#### [Material for this exercise]
-*-*-

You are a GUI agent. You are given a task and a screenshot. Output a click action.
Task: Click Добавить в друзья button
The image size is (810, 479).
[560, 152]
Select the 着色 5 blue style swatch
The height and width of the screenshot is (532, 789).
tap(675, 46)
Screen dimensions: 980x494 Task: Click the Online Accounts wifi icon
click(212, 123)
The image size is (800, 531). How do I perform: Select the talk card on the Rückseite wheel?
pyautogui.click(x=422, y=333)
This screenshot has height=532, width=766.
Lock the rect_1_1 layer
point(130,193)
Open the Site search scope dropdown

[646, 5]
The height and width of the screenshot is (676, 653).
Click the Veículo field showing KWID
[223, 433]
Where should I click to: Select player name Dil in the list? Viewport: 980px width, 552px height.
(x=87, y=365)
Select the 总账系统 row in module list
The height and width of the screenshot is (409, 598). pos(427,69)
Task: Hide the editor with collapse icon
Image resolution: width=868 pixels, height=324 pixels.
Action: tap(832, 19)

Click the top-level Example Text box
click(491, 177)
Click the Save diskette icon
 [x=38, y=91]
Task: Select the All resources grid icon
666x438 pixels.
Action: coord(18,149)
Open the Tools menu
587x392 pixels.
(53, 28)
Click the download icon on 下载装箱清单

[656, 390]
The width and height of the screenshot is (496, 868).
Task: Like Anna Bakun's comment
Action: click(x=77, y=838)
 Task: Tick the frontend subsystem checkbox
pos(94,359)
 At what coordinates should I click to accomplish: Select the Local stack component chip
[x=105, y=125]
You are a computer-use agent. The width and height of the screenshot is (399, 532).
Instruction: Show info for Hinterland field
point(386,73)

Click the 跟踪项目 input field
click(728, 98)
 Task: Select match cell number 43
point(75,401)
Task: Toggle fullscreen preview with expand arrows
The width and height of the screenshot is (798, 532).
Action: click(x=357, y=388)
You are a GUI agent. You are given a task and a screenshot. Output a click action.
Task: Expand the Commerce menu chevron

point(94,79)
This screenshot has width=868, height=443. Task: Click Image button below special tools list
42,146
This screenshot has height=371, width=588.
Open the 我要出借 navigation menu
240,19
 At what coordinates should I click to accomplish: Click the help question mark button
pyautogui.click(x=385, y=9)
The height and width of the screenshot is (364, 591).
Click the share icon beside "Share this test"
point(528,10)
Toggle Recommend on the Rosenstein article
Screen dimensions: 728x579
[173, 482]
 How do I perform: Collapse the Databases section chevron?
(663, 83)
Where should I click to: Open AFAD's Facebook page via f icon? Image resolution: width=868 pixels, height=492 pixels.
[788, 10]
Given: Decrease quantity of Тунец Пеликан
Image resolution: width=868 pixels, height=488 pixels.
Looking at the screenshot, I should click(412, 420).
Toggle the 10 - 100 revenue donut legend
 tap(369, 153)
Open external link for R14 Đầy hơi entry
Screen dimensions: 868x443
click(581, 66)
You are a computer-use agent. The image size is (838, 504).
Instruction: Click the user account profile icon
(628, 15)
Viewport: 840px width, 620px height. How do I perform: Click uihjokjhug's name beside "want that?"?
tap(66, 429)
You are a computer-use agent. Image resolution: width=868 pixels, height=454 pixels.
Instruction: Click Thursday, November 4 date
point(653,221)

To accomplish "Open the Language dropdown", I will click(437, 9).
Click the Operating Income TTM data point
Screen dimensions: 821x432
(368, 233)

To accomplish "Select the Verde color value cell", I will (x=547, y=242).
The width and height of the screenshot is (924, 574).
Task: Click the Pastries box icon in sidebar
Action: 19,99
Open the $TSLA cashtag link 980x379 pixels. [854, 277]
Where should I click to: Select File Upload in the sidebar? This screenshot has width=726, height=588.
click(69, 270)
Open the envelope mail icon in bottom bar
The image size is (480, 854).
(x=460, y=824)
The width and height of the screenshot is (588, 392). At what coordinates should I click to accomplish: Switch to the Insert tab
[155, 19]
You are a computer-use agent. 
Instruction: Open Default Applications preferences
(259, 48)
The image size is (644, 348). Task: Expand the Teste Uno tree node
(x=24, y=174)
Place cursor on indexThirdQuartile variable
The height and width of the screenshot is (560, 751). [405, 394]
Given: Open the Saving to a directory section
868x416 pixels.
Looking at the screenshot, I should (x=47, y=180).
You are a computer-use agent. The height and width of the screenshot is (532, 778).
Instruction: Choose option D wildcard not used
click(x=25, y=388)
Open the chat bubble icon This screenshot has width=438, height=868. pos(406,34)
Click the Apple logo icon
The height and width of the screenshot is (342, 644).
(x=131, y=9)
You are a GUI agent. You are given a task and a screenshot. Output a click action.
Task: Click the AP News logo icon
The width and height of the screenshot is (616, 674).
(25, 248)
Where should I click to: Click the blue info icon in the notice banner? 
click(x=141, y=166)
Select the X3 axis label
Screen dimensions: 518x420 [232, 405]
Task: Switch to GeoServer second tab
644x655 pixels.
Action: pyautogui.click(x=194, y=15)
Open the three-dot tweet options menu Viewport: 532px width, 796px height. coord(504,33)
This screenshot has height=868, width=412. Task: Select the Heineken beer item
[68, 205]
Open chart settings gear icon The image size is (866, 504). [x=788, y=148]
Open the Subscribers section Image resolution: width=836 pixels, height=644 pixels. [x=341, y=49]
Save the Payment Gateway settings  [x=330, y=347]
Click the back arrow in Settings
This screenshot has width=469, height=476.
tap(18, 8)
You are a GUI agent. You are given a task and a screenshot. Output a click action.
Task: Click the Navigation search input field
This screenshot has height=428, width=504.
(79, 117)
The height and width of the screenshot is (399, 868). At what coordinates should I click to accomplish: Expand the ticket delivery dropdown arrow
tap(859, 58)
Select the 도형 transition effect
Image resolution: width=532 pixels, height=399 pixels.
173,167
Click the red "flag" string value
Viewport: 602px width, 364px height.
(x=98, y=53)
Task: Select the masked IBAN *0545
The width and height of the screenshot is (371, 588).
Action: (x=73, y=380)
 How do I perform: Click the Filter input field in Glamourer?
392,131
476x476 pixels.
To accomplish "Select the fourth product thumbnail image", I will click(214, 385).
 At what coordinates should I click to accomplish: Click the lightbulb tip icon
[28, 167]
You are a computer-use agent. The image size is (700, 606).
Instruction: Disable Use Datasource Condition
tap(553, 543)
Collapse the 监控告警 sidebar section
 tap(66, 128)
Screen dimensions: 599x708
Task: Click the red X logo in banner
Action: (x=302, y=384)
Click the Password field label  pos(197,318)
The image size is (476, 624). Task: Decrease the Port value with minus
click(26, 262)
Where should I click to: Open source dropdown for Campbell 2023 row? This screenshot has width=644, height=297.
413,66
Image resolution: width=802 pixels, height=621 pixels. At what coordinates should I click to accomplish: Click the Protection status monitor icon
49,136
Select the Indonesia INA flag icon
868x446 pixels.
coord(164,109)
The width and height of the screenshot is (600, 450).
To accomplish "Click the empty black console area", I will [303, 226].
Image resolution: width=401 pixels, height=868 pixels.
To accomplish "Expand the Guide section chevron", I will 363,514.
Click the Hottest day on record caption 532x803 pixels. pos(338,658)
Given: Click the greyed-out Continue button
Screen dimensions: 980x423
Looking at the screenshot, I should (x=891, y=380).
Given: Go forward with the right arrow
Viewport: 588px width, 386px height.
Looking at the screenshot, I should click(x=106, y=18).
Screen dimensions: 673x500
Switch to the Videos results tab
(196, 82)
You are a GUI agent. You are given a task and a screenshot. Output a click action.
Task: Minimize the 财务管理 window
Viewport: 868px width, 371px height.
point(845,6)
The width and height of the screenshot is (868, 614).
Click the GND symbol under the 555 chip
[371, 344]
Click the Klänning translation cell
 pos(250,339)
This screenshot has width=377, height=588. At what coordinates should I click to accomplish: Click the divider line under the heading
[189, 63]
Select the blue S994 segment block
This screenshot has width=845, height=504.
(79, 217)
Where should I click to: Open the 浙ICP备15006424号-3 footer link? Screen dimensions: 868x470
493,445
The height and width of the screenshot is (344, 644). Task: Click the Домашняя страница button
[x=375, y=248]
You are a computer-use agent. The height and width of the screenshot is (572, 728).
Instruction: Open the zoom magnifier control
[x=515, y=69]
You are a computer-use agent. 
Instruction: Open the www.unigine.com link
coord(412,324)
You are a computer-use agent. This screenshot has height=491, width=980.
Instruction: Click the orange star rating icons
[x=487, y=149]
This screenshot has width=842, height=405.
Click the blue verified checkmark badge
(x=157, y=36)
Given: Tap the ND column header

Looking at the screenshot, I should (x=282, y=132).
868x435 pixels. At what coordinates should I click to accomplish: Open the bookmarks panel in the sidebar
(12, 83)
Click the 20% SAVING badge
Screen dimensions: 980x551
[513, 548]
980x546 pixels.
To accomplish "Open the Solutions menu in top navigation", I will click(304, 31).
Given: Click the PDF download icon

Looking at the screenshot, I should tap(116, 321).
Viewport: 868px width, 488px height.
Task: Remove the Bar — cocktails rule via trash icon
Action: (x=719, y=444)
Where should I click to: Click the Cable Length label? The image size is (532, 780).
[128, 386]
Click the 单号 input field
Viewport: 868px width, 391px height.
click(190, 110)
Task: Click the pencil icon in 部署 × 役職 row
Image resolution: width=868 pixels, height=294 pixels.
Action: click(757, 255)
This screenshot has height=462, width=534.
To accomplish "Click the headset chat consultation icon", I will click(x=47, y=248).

-*-*-

#### [What you should do]
Scan the material above. Extract every line in which the word "flag" occurs.

#### [Output for this exercise]
Click the red "flag" string value
Select the Indonesia INA flag icon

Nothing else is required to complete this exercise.